Пока Ипсиланти воюет, а Рылеев переживает, Александр I соглашается принять участие в конгрессе по Восточному вопросу (1822), организованному Меттернихом, – и греческие повстанцы уже не нужны. В Санкт-Петербурге уже поговаривают о том, что Пушкин ухал воевать в Грецию (совсем как Байрон, ведь Байрон как раз в Греции!), чего поэт, разумеется, делать ни в коем случае не собирался; со свойственной ему осмотрительностью в повести «Кирджали» поэт задним числом вынес окончательный приговор: «Александр Ипсиланти был лично храбр, но не имел свойств, нужных для роли, за которую взялся так горячо и так неосторожно. Он не умел сладить с людьми, которыми принужден был предводительствовать…» Фразу с легкостью можно адресовать и Байрону (она и писалась Пушкиным как аргумент для внутреннего диалога с гением). Дело, конечно, не в том, умел ли Ипсиланти ладить с людьми (когда и кого из поэтов это волновало?) – дело в отсутствии генерального плана, коему только и можно служить. Динамика настроений Пушкина интересна как свидетельство возможности оппозиции империи в принципе. Русский царь, взвесив обстоятельства, указывает Ипсиланти (и поэтам) на недостойность «подкапывать основания империи». Расчеты империй иные: тот самый Каподистрия, отстраненный Александром от политики и уехавший в Женеву, станет главой Греции, когда англо-русско-французский флот разобьет турок при Наварине. Это история крупноформатная, и поэты послушны ей, как Эней послушен приказаниям Юпитера, – им ясна высшая логика. Медный всадник неколебим, а Евгения схоронили «ради Бога».
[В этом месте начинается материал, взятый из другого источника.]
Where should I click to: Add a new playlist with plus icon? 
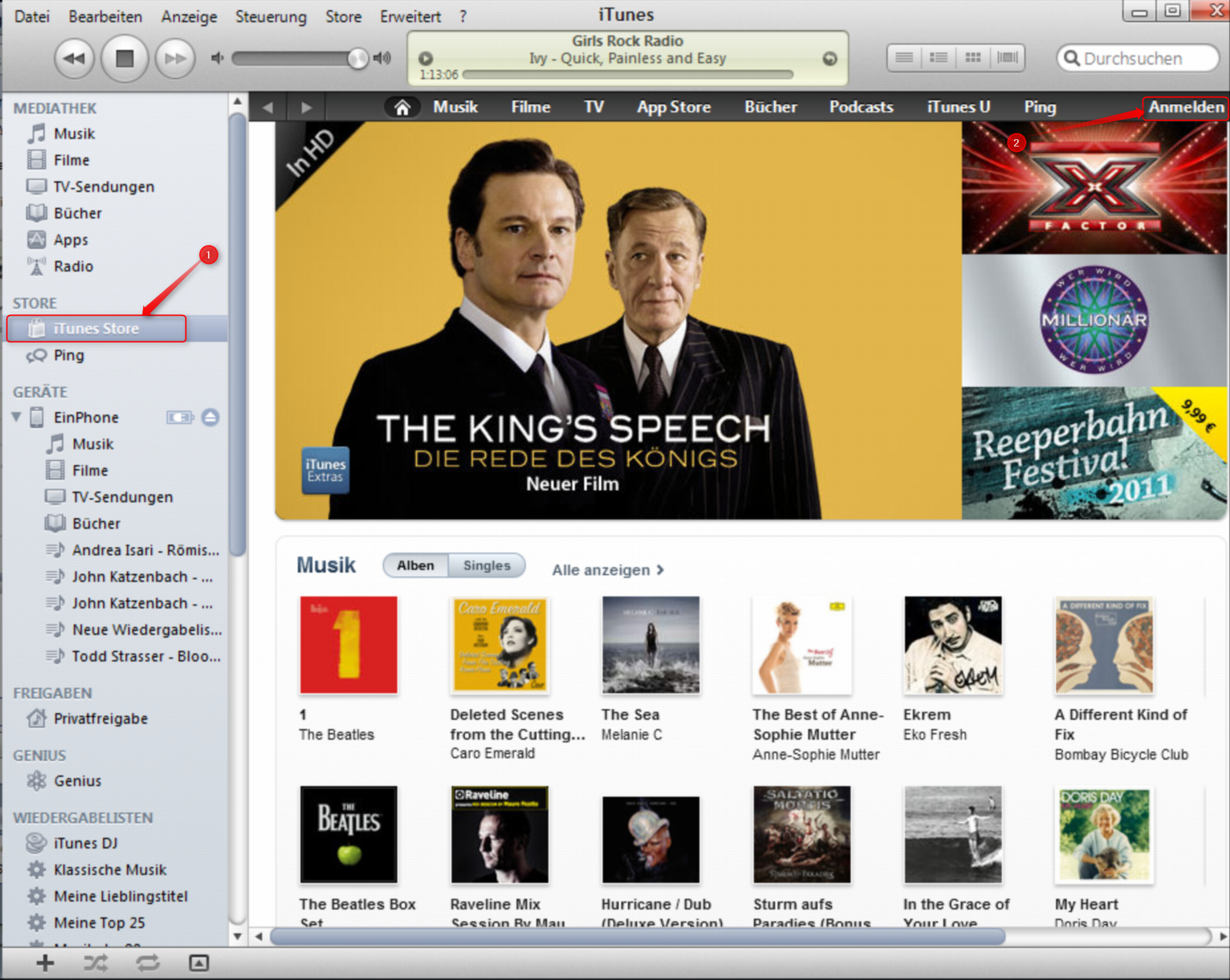click(x=45, y=963)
Империя, как средоточие не просто могущества финансового и политического, но как средоточие эстетической программы, не оспоренной со времен Вергилия, – в самых радикальных умах не оспорена. Одно дело – желание политических прав, совсем иное дело – отмена античных стандартов прекрасного, транслированных Ренессансом, воплощенных в гармонию империи. Первое можно дебатировать, романтика волнует кровь; но второе в принципе невозможно.
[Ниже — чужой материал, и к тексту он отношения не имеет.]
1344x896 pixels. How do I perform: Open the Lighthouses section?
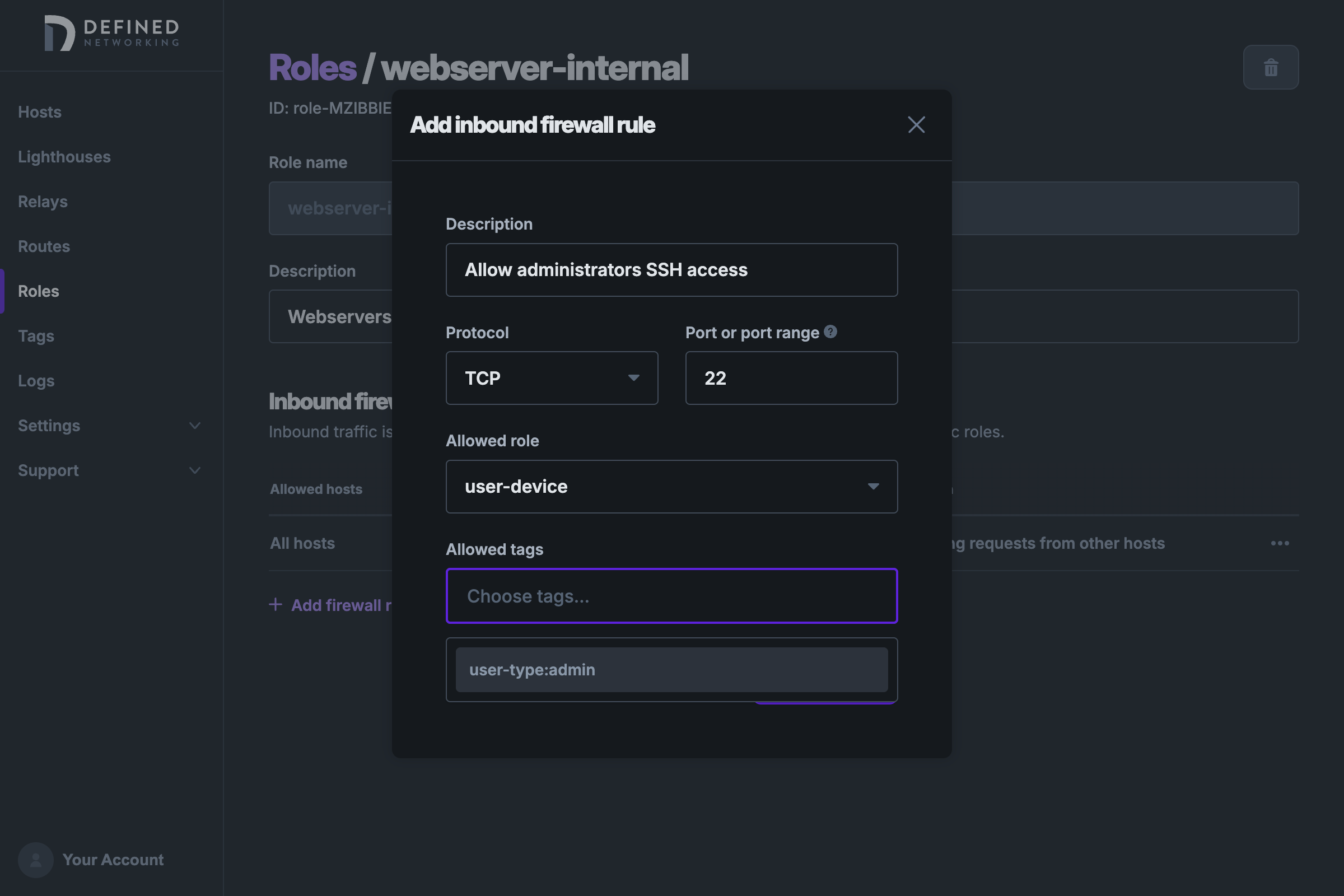coord(64,157)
В то время, пока внятной оппозиции эстетике не существует, но она как бы заявлена, – привычного для живописи героя заменяет общество, необычный персонаж. Данте предусмотреть такого не мог: в его время популяция воображаемой мировой империи была малочисленна, а если отбросить «вонючее мужичье», так и просто мизерна; ощутить власть общества Данте не мог. Но в XVIII в. даже свет – это огромная толпа жадных до привилегий людей, но поверх света имеется общество – это стихия. Токвиль описывает («Старый порядок и революция») процесс взаимопроникновения буржуазии и аристократии, начавшийся еще до революции: аристократия беднеет, буржуазия богатеет. В Англии (реже во Франции, но и там) становятся возможными браки представителей разных сословий. Общество уже ничем не обязано античной и ренессансной эстетике – имперские вкусы должны быть забыты. В искусстве это произойти может в тот момент, когда эстетика Данте и Микеланджело будет опровергнута.